La même théorie qui explique l'évolution mentale de l'humanité établit donc la vraie coordination finale de nos pensées élémentaires, de manière à concilier radicalement les conditions, jusqu'ici plus ou moins opposées, de l'harmonie et du mouvement. Son aptitude historique et sa valeur dogmatique se fortifient mutuellement; puisque la véritable liaison de nos conceptions doit surtout ressortir de leurs transformations successives, qui, à leur tour, resteraient inexplicables sans elle, l'histoire et la philosophie devenant ainsi inséparables pour tous les bons esprits.

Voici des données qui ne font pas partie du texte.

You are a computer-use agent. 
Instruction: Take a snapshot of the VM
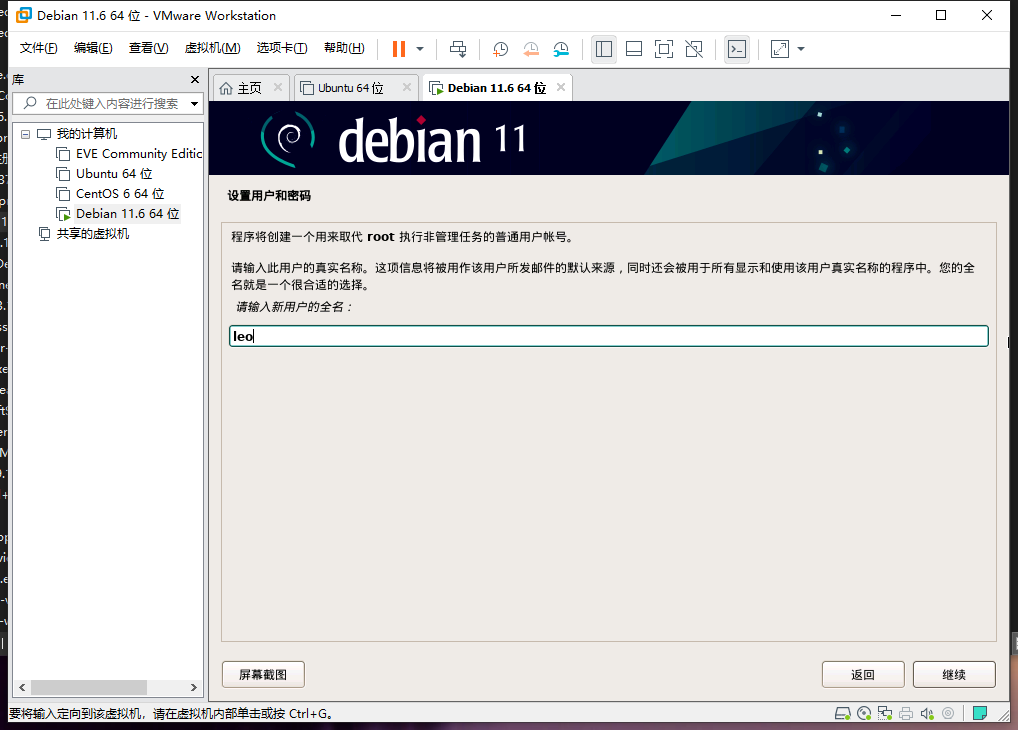point(500,49)
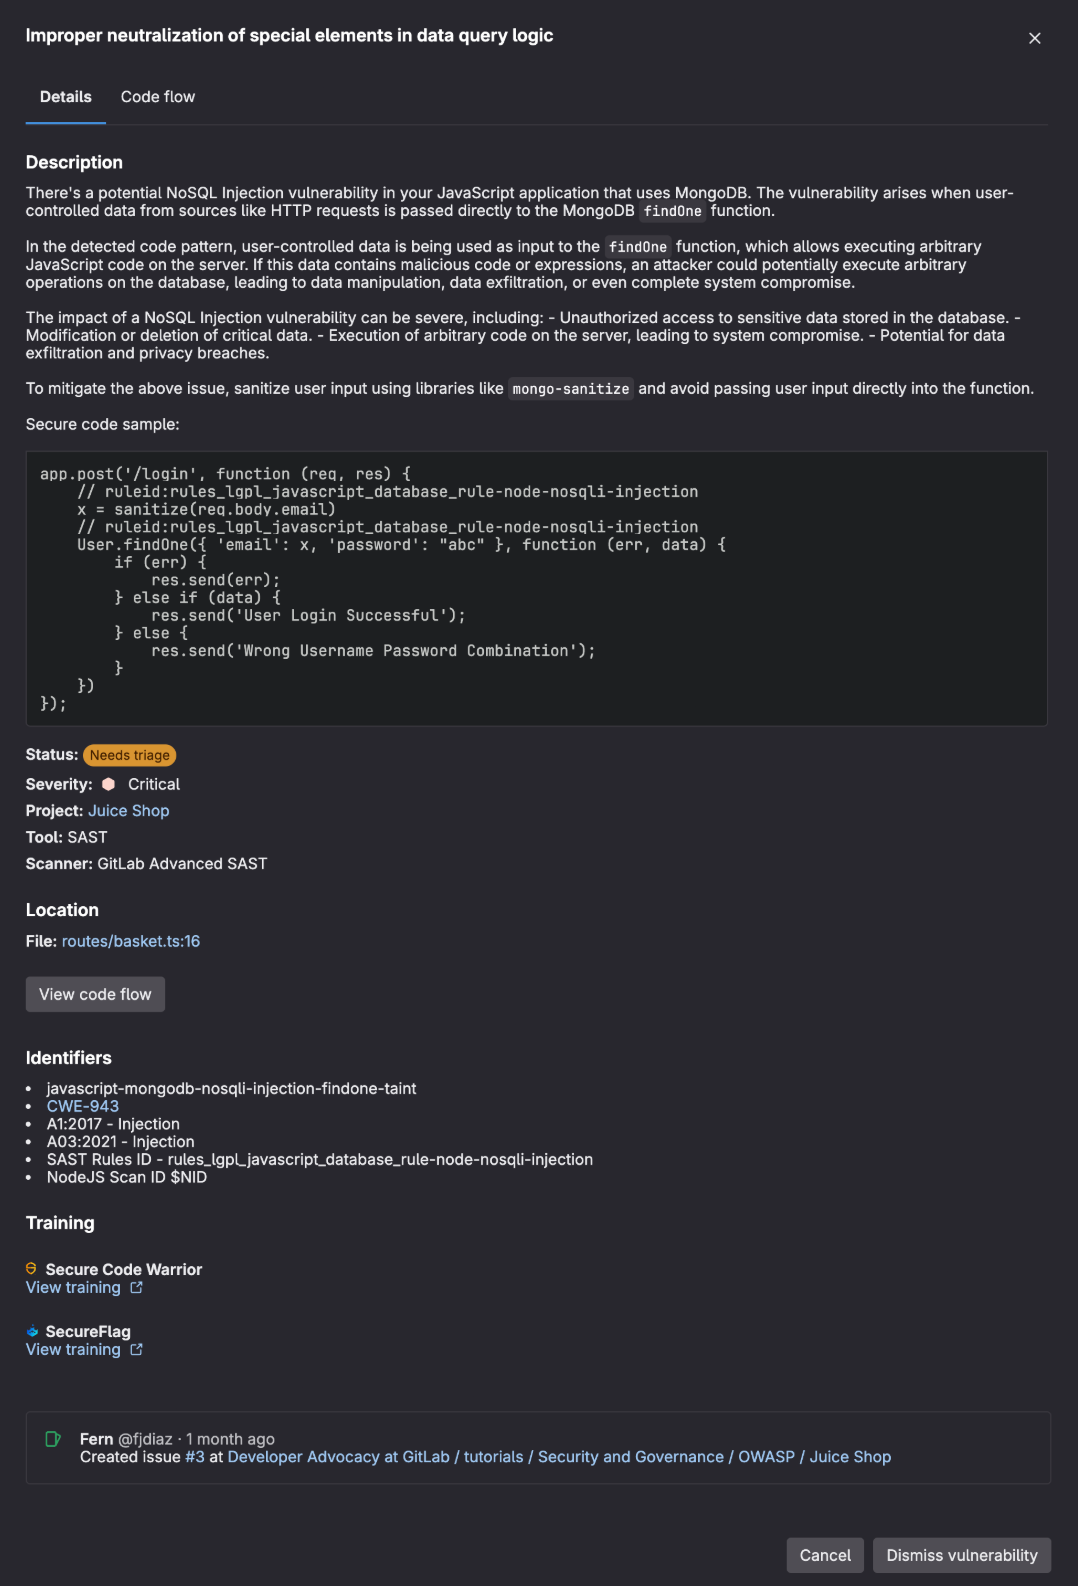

Une théorie, à la fois statique et dynamique, qui remplit de telles conditions, peut certainement être appréciée aujourd'hui comme constituant déjà l'unité spéculative sur sa véritable base objective, quoique cette unité ait besoin de se développer et de se consolider à mesure que cette base sera mieux étudiée. Mais ce double essor doit réellement dépendre de la destination sociale de cette construction, beaucoup plus que d'une vaine tendance à la perfection scientifique. C'est en dirigeant la réorganisation spirituelle des populations d'élite, que la philosophie abstraite devra surtout sentir le besoin d'une extension nouvelle ou d'une meilleure liaison, quand les exigences morales et politiques y provoqueront l'étude de nouveaux rapports naturels, sans que jamais la conception y doive trop devancer l'application. Il suffit que cette coordination naissante de toutes nos contemplations réelles soit assez élaborée aujourd'hui pour permettre déjà d'aborder la synthèse affective et même active, en commençant à systématiser la morale positive qui doit présider à la régénération finale de l'humanité. Or j'ose assurer que mon ouvrage fondamental ne laisse aucun doute sur la possibilité immédiate d'une telle entreprise, dont l'opportunité sera directement manifestée par l'ensemble de ce discours.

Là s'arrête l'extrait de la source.